Although we observed no change in corticospinal excitability following HI or MOD in low fit, young adults, it is important to note that these protocols are capable of inducing functional changes in this population. For example, in this population, high-intensity exercise has been shown to improve motor skill consolidation [10], while moderate-intensity exercise reduces reaction time [48], improves memory [49], motor skill acquisition [2,50], and improves motor memory [51]. We note that our findings are limited to the effects of a single session of exercise. It is possible that multiple sessions of MOD or HI may provide a stronger stimulus capable of evoking neuroplasticity in the motor cortex that was not observed following a single bout. However, we note that 6-weeks of high-intensity interval training in low fit individuals did not alter MEPs [52]. Further, it is important to note that these data were obtained from healthy, low fit, young adults. Li et al. [22] recently showed that fast treadmill walking increases MEPs from the lesioned hemisphere in those with chronic stroke. This suggests that high-intensity exercise is a feasible method to increase motor output in stroke rehabilitation. This is in line with research showing that exercise can be used to prime the motor system to facilitate motor learning [53]. While the present study did not show an increase in motor output following high- or moderate-intensity interval exercise, this highlights the importance for research to determine exercise protocols that are capable of increasing motor output in this population.

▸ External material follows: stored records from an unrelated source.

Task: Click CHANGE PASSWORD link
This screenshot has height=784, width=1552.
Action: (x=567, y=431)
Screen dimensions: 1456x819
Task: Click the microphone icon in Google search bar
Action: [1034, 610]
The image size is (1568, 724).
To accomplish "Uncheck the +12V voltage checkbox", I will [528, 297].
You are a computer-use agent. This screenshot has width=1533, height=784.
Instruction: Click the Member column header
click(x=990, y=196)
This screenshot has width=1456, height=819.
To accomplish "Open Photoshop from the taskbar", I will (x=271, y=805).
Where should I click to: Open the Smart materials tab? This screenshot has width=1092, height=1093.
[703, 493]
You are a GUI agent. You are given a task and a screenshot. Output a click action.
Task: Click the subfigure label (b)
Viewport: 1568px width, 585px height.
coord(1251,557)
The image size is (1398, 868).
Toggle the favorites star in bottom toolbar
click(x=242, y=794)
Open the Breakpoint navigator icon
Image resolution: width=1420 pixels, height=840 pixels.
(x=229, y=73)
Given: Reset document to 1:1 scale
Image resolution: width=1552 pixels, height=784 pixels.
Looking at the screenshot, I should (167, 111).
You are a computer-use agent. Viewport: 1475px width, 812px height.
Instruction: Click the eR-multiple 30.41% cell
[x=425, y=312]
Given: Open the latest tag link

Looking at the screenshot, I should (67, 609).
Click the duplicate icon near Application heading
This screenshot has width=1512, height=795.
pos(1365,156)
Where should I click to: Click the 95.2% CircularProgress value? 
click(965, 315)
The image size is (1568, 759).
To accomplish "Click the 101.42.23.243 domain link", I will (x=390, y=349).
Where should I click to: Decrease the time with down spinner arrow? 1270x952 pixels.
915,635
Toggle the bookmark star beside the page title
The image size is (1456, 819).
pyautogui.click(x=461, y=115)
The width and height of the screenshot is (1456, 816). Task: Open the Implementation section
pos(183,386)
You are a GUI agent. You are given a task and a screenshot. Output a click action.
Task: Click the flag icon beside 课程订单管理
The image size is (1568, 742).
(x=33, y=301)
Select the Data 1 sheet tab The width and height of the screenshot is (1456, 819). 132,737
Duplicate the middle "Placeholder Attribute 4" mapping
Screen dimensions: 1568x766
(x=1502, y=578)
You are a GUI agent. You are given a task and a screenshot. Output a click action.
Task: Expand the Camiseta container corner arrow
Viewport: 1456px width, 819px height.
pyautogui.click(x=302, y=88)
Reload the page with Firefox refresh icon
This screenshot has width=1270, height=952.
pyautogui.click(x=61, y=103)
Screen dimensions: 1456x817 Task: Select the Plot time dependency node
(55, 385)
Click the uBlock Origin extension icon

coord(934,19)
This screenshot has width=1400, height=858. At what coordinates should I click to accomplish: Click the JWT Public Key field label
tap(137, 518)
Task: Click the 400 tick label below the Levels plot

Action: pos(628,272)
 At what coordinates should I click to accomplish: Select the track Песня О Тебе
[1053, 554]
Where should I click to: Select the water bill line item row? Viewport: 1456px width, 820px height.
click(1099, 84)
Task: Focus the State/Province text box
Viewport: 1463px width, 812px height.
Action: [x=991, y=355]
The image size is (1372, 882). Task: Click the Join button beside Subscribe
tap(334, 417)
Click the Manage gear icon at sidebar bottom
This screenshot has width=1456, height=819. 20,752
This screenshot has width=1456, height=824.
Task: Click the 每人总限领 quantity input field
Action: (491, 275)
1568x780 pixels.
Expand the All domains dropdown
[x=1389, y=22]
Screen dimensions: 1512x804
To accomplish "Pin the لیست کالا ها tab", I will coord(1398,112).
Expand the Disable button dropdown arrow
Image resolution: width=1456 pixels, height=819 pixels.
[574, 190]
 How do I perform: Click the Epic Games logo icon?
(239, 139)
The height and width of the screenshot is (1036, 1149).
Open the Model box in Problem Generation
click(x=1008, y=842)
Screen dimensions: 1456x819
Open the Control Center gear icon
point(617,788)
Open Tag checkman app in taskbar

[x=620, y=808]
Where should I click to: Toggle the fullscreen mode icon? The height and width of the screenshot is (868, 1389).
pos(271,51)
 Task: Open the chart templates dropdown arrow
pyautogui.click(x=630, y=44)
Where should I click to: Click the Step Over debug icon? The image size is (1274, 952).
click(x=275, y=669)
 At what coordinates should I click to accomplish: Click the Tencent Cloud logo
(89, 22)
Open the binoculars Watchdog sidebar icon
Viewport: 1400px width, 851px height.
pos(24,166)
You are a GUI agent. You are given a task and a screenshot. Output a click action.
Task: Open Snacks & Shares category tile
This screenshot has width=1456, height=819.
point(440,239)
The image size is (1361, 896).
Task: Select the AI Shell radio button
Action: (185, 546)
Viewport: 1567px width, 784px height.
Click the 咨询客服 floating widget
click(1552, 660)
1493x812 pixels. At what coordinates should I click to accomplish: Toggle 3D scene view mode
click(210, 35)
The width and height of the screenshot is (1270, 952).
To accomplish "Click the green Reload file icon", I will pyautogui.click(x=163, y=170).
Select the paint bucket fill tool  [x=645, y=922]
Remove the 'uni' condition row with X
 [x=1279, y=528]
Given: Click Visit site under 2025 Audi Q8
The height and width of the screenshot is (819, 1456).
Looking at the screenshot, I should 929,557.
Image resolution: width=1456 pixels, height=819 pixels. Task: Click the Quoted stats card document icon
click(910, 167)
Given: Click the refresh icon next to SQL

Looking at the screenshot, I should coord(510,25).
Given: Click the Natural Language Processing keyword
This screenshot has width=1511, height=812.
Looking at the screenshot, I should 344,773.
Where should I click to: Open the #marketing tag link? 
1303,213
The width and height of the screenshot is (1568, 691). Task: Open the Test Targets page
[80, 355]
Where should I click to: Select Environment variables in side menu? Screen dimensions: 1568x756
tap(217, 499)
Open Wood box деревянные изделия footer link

Although we intended to acquire data from 22 participants, only 19 were available to us. However, a recent study from MacDonald et al. [9] observed an increase in MEPs after moderate intensity cycling in a sample of 15 participants who ranged from sedentary to fit. Therefore, it is unlikely that the lack of effect we observed is due to a limited sample size. One factor that may contribute to the variability in AURC is biological sex. We did not recruit an equal ratio of male to female participants to investigate the effect of biological sex on our data. However, a recent study has reported no effect of biological sex on exercise-induced neuroplasticity. Another factor that may introduce variability is genetic variation. Those with the BDNF val66met polymorphism show reduced BDNF secretion [54] that is linked to attenuated exercise-induced neuroplasticity responses following high-intensity interval exercise [11] and motor training [55]. We did not determine the distribution of participants presenting the val66met polymorphism, and this is a limitation of the study.

Conclusions

The present study investigated the effects of exercise intensity on neuroplasticity in young, low fit adults. Corticospinal excitability was assessed before and after HI and MOD. Results revealed that acute exercise did not alter corticospinal excitably, regardless of exercise intensity. Therefore, we conclude that low fit adults do not demonstrate exercise-induced neuroplasticity as measured herein.